Pernyataan Allah yang
diperinci oleh RasulNya merupakan ancaman bagi anak kandung yang durhaka kepada
kedua orang tuanya. Pernyataan ini mencangkup keumuman dalam suatu kasus. Hanya
saja, suatu kejadian pasti ada sebabnya maka sebab inilah yang juga harus diperhatikan
sebagai pelajaran dan hikmah pada manusia. Tatkala seorang anak durhaka kepada
kedua orang tuanya atau salah satunya, maka perlu untuk dijabarkan permasalahannya. Vonis durhaka tidak bisa begitu saja dijatuhkan pada sang anak yang bengal, begitu pula hujatan tidak begitu saja ditujukan kepada seorang anak yang dianggap ‘nakal ‘. Di
akhir zaman ini, banyak sekali kenakalan remaja terjadi justru karena kedua orang tua mereka sendiri dan lingkungan sekitarnya.
Orang tua menuntut anak untuk bertakwa, berbakti dan hanif, akan tetapi mereka tidak
memperhatikan dirinya dengan
semestinya. Ayahnya bekerja hingga larut malam bagitupula ibunya, pendidikan
anaknya diserahkan kepada guru yang hanya diberikan uang kepadanya, urusan anak
diserahkan pembantu yang bermodal uang untuk membayarnya. Anak hanya dikasih
uang jajan tanpa peduli dipergunakan
untuk apakah uang yang diberikannya. Hanya bermodal itu orang tua berani mengklaim, “Aku telah memberikan kasih sayang pada anakku.” Kasih sayang yang mana?
Baru-baru ini ada berita anak belum waktunya menyetir mobil sudah
dibelikan mobil mewah oleh kedua orang tuanya. Bermodal ayah artis yang kaya
raya, ia menyetir mobil kemanapun dia pergi baik saat sekolah, bersama
pacarnya, hingga bermain entah kemana bersama teman-temannya. Akhirnya
diberitakan bahwa Si Doel (Sebuta aja begitu) pun membantai beberapa orang
secara tidak sengaja karena kecelakaan maut yang berasal dari kebodohannya
dalam menyetir mobil. Anehnya, Si Doel pun diketahui meluncurkan mobilnya dan
menabrak mobil lain pada pukul 00:39 dini hari. HAH ? NGAPAIN DINI HARI NYUPIR
MOBIL? Melihat kejadian ini, sang ayah tidak merasa menyesal sama sekali atas
tuduhan kebodohannya dalam mendidik anak. Menurutnya itu bentuk kasih sayang.
KASIH SAYANG?
Bila dilihat fenomena saat ini, betapa banyaknya orang
tua yang menangis tersedu-sedu tatkala diketahui anak gadisnya hamil di luar
nikah. Mereka bersumpah dan menyumpahi anaknya karena luapan emosi yang ada,
mereka begitu marah dan malunya kepada tetangga sekitarnya akibat ulah anaknya.

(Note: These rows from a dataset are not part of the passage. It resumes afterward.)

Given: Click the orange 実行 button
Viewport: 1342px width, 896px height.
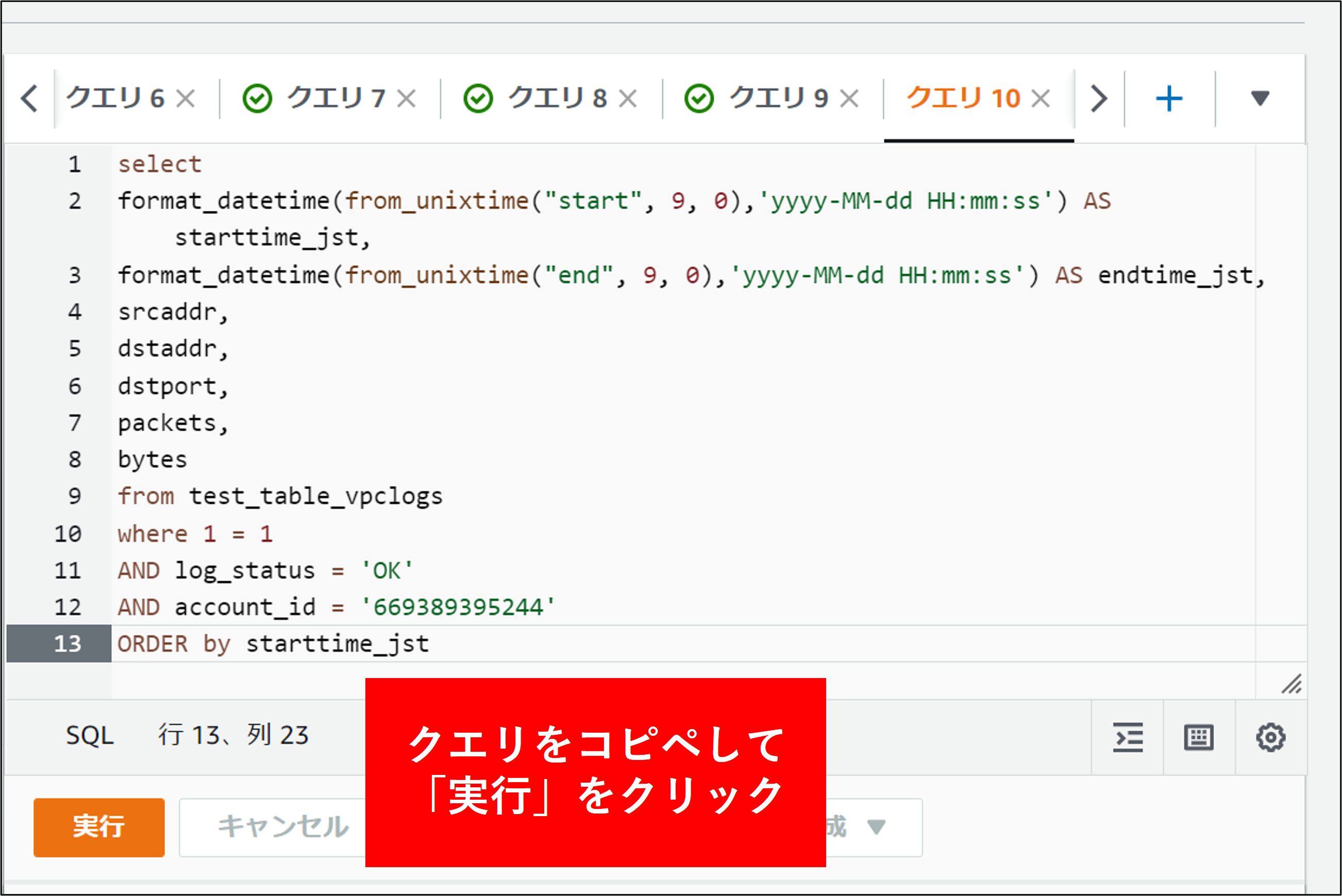Looking at the screenshot, I should click(99, 827).
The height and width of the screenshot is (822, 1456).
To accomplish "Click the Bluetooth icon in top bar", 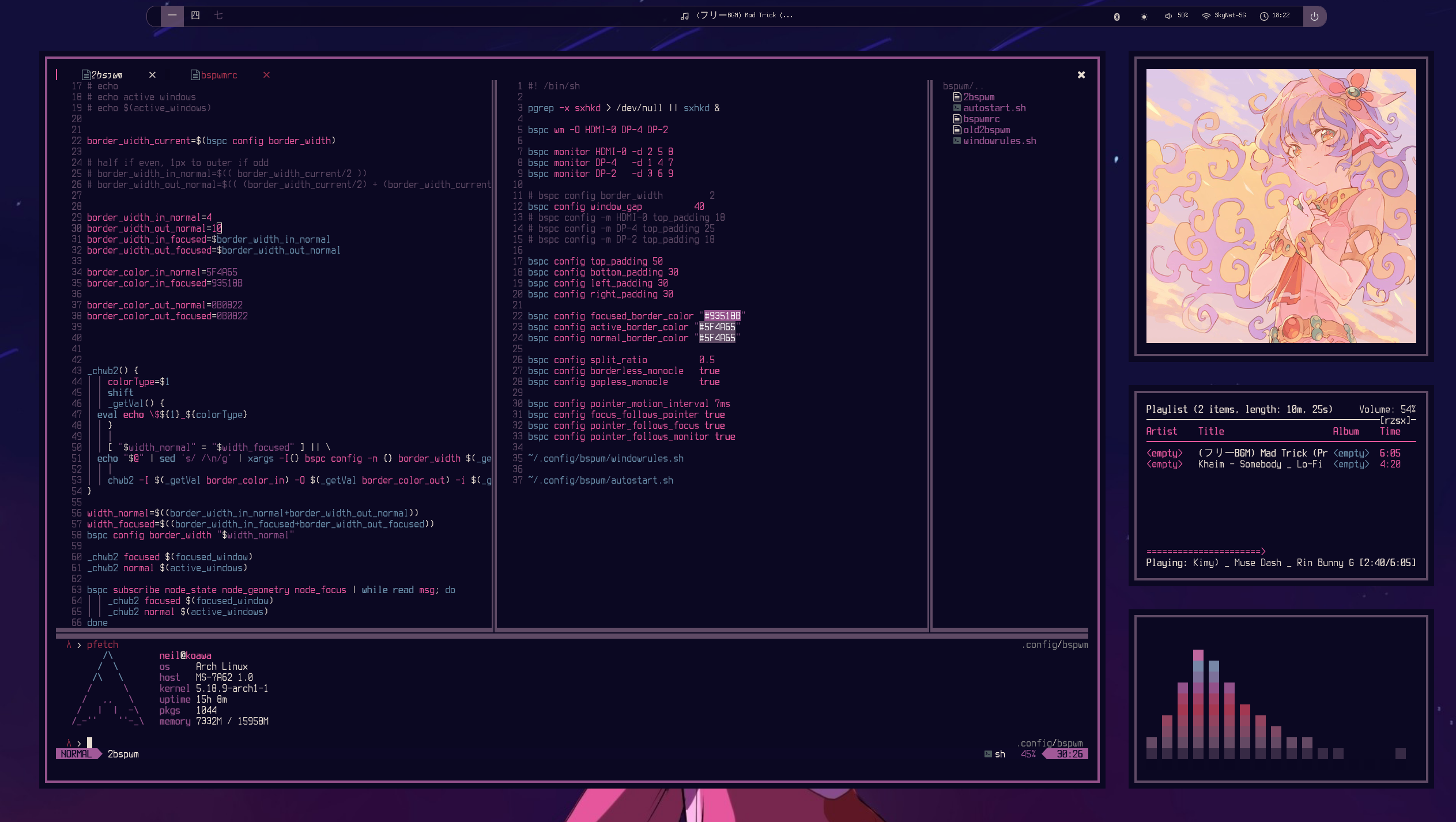I will [x=1116, y=16].
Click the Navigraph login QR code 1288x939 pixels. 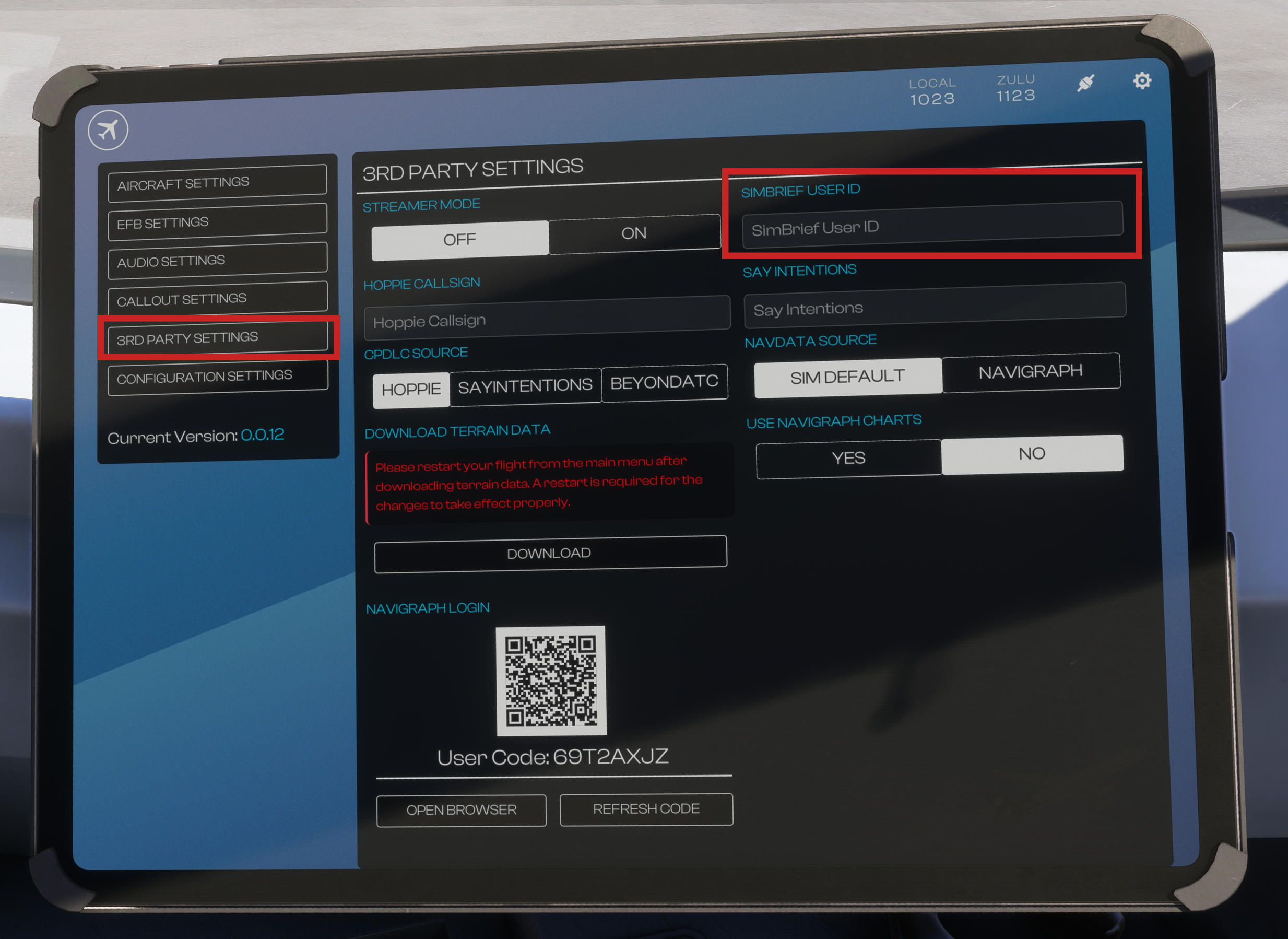[x=550, y=680]
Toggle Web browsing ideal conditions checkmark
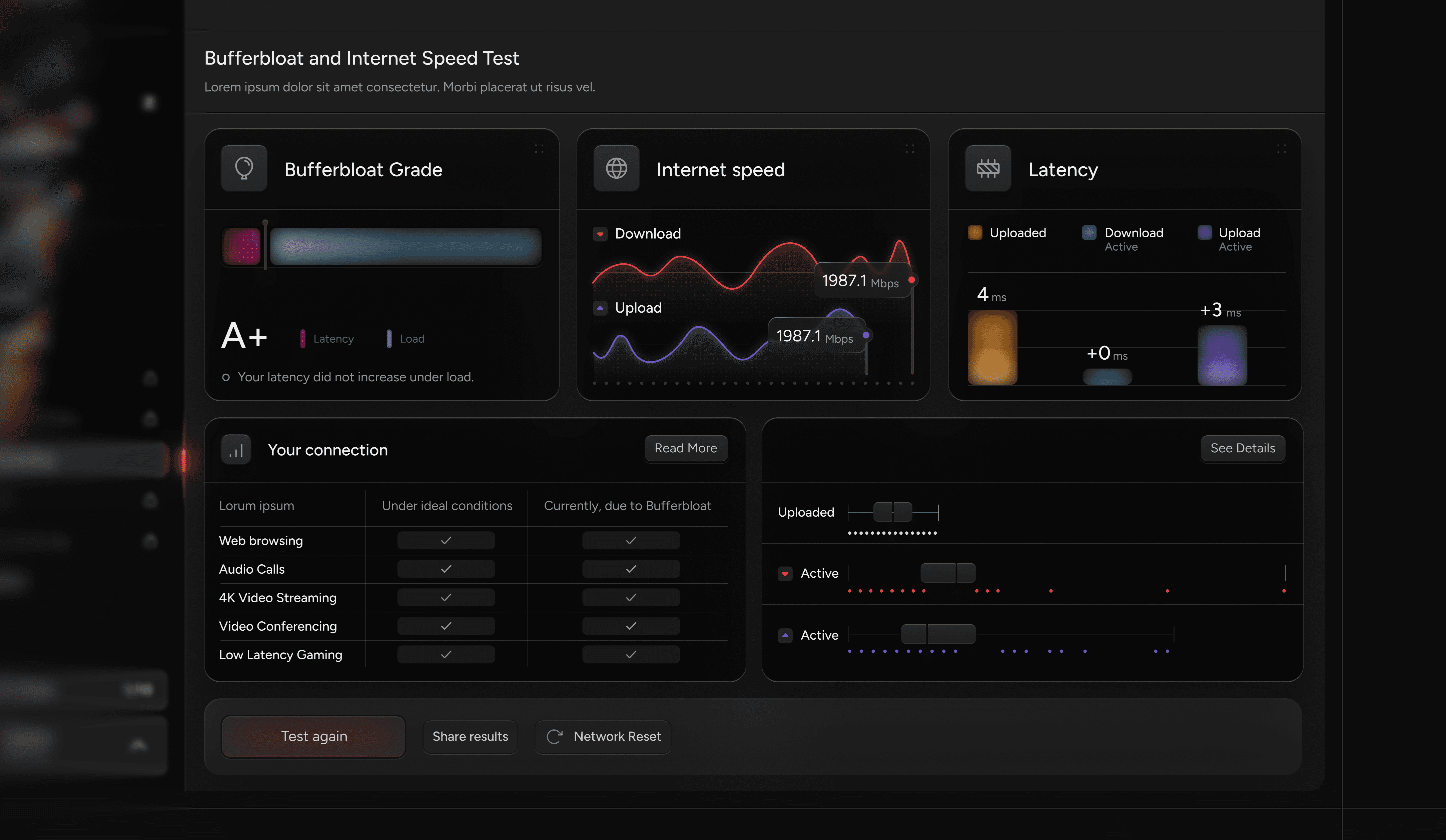Screen dimensions: 1446x840 click(x=446, y=541)
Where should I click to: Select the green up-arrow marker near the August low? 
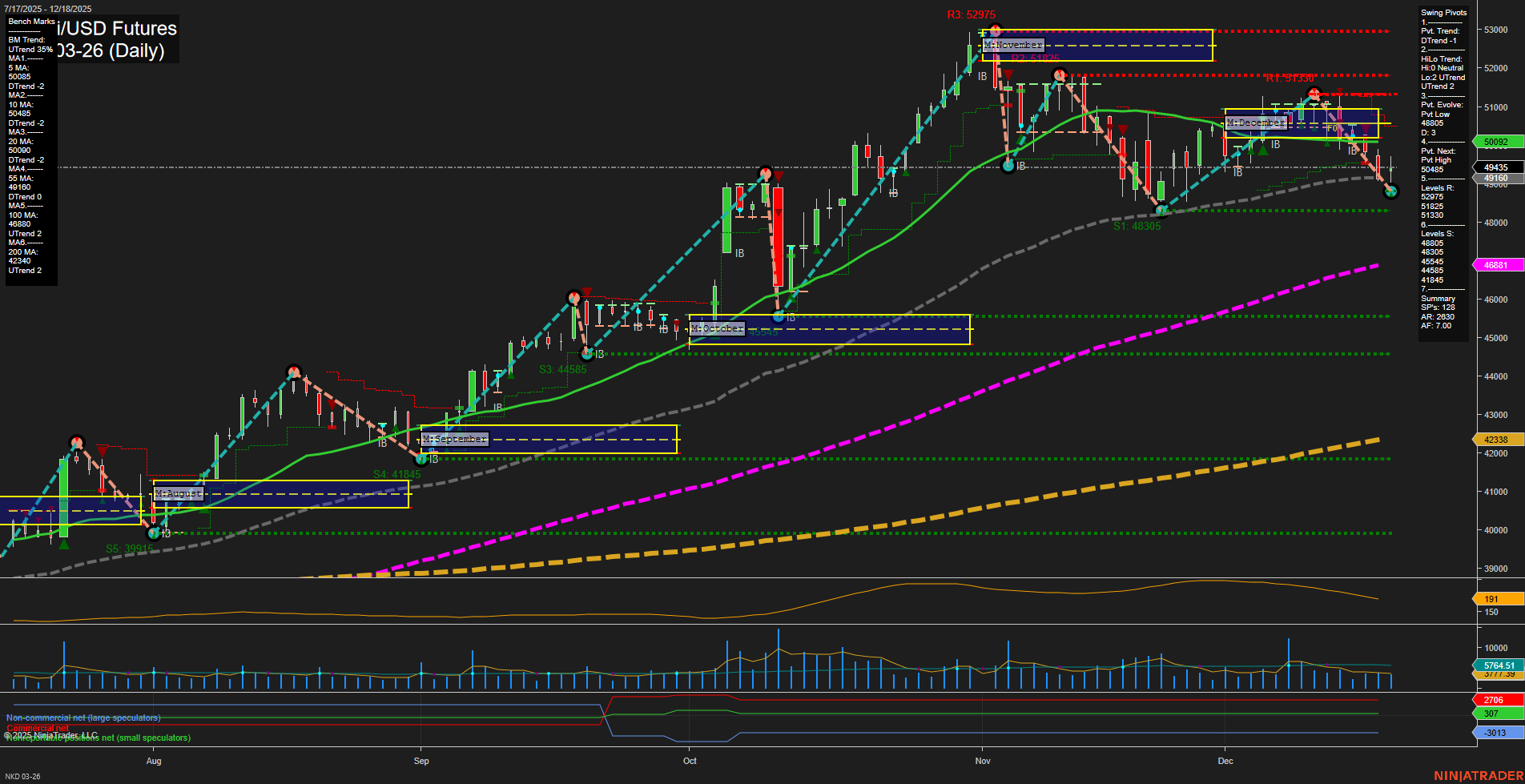click(x=64, y=543)
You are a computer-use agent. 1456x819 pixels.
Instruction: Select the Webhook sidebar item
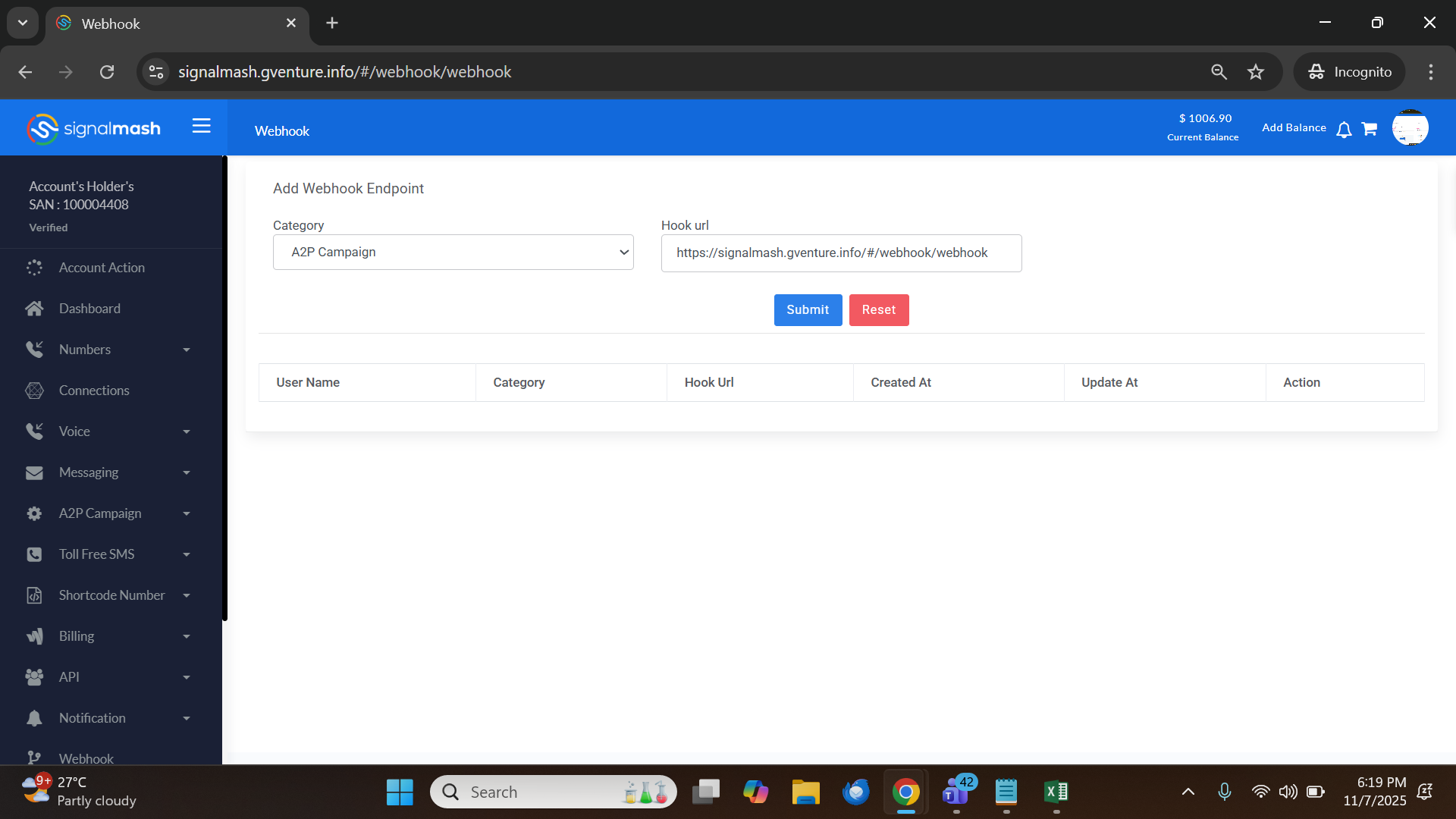tap(86, 758)
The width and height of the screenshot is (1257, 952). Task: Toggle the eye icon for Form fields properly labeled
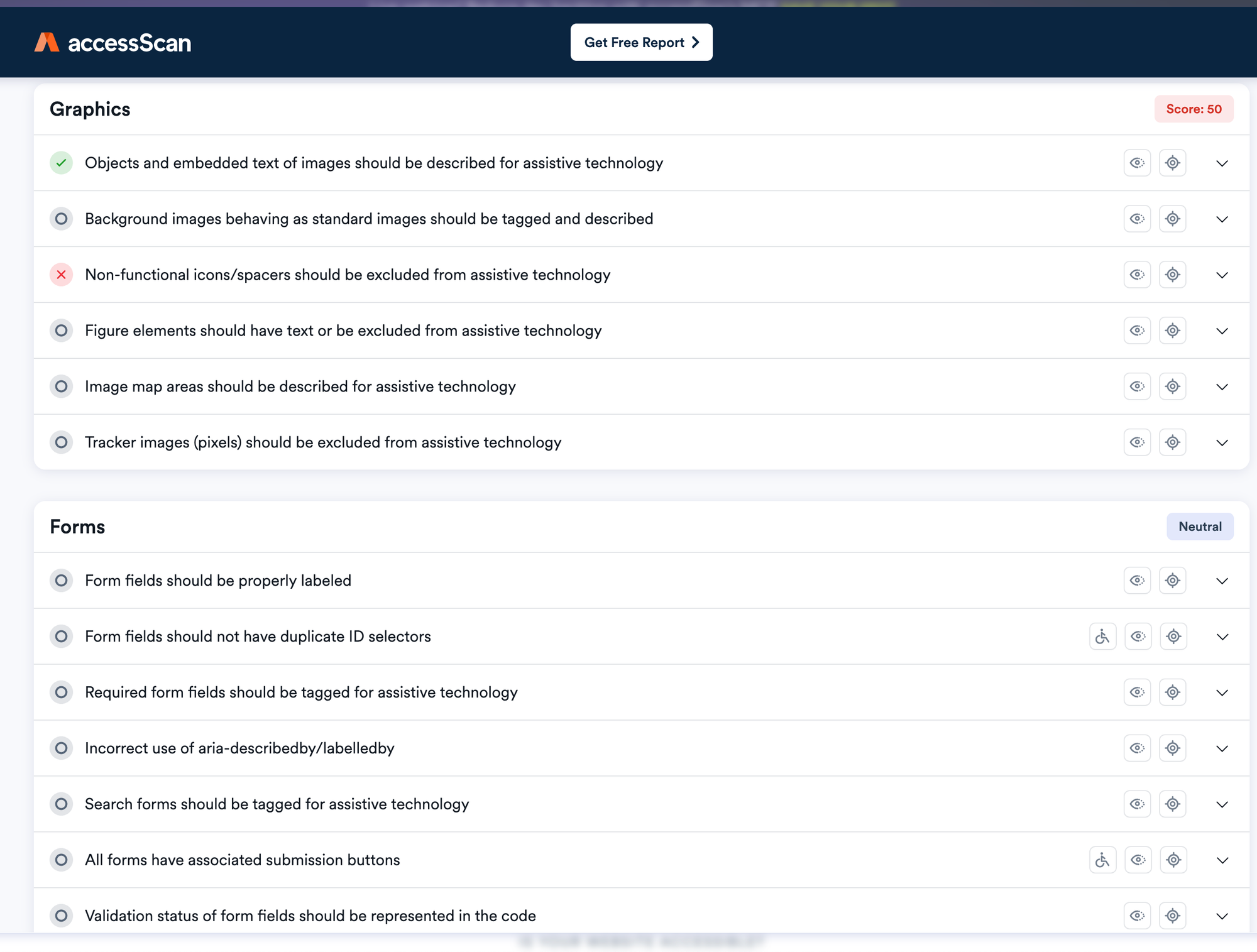[x=1137, y=581]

Betapa banyak orang tua yang menuduh para gadis yang hamil dahulu sebelum menikah
sebagai anak durhaka yang tidak tahu malu. Tapi apakah mereka tidak sadar???
Marilah kita simak
pernyataan Syaikh Muhammad al-Qadhi (2010: 104), “Dimanakah rasa cemburu
terhadap agama Allah ketika Anda biarkan anak-anak Anda meninggalkan shalat dan
tidak menjalankan perintah Allah?...Yang lebih parah lagi, beberapa orang tua
membiarkan anak-anak gadisnya keluar rumah dengan penampilan menyerupai lelaki
dan telanjang. Mereka saling berlomba berdandan dan berhias serta
mempertontonkan kecantikan, bercampur baur dengan laki-laki asing dan dosa
lainnya. Mereka juga mengenakan pakaian ketat yang memperlihatkan dada. Di sisi
lain, para orang tua mereka mengetahui hal itu.” Na’udzubillah wa na’udzubillah min dzaalik.
Di sisi lain, bagaimana
para lelaki dan wanita juga telah terbius dengan televisi, acara-acara yang
menawarkan cinta yang semu. Cinta berdasarkan ketampanan, ketenaran dan harta dunia yang terhampar. Mereka
berangan-angan panjang padahal nafsu dan syahwat terus bergelora pada diri mereka, akhirnya
mereka terus mendambakan hal-hal kosong hingga sampailah mereka kepada kondisi
yang memberatkan pikiran mereka. Mereka pun tak sadar melepas iman mereka
hingga terjadilah apa yang terjadi. Tatkala mereka melihat TV itulah orang tua
mendiamkannya dan tidak mengarahkannya. Tatkala mereka tidak memiliki ‘pacar’ orang tua justru bingung bukan main
dan senang bila memiliki pacar, tetapi tatkala mereka ingin menikah orang tua pun berkata, “makan apa kalian,
kalian masih kuliah! tunggu hingga kalian lulus.” Tatkala mereka tidak kuasa
menahannya dan berbuat khilaf, maka orang tua pun marah-marah dan memaki-maki.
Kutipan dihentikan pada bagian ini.